Directive:
Pull out every line in the entries below that contains the word "icon".

Record excerpts:

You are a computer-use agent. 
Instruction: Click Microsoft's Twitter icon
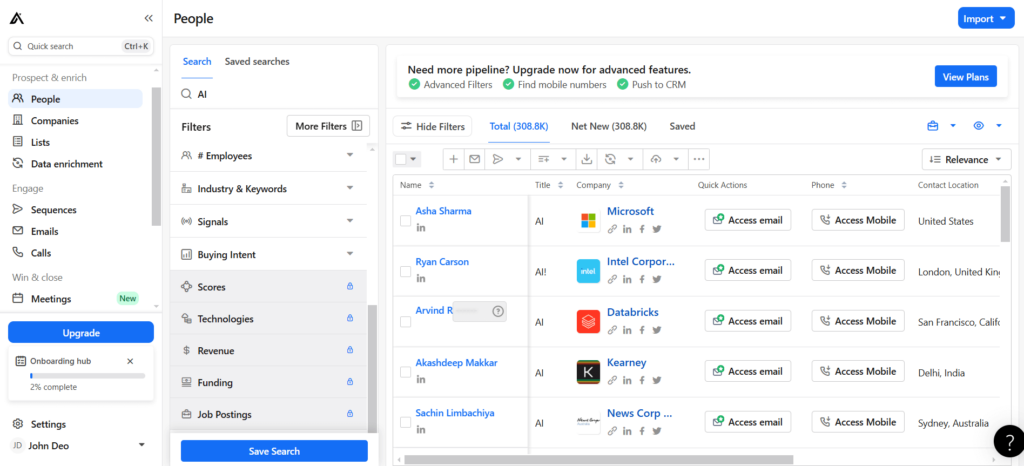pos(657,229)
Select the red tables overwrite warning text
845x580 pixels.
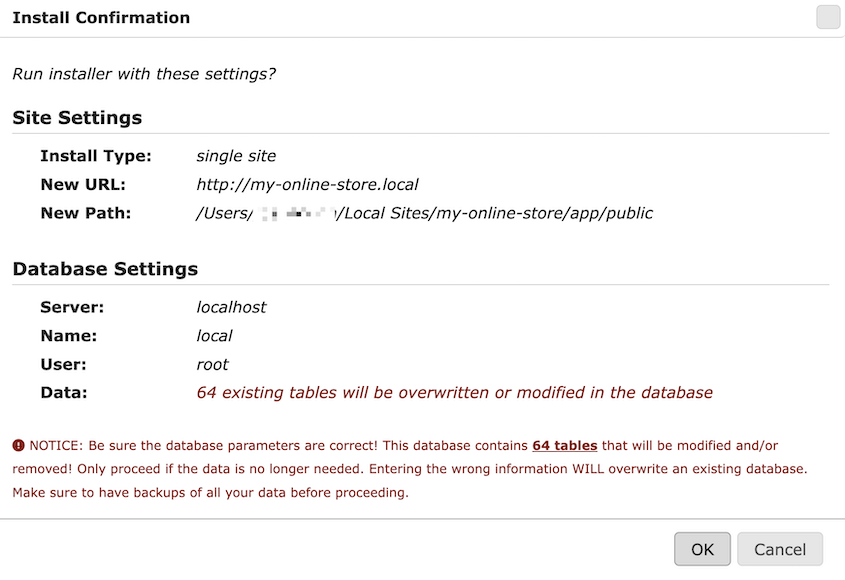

Result:
Instruction: Click Microsoft's Twitter icon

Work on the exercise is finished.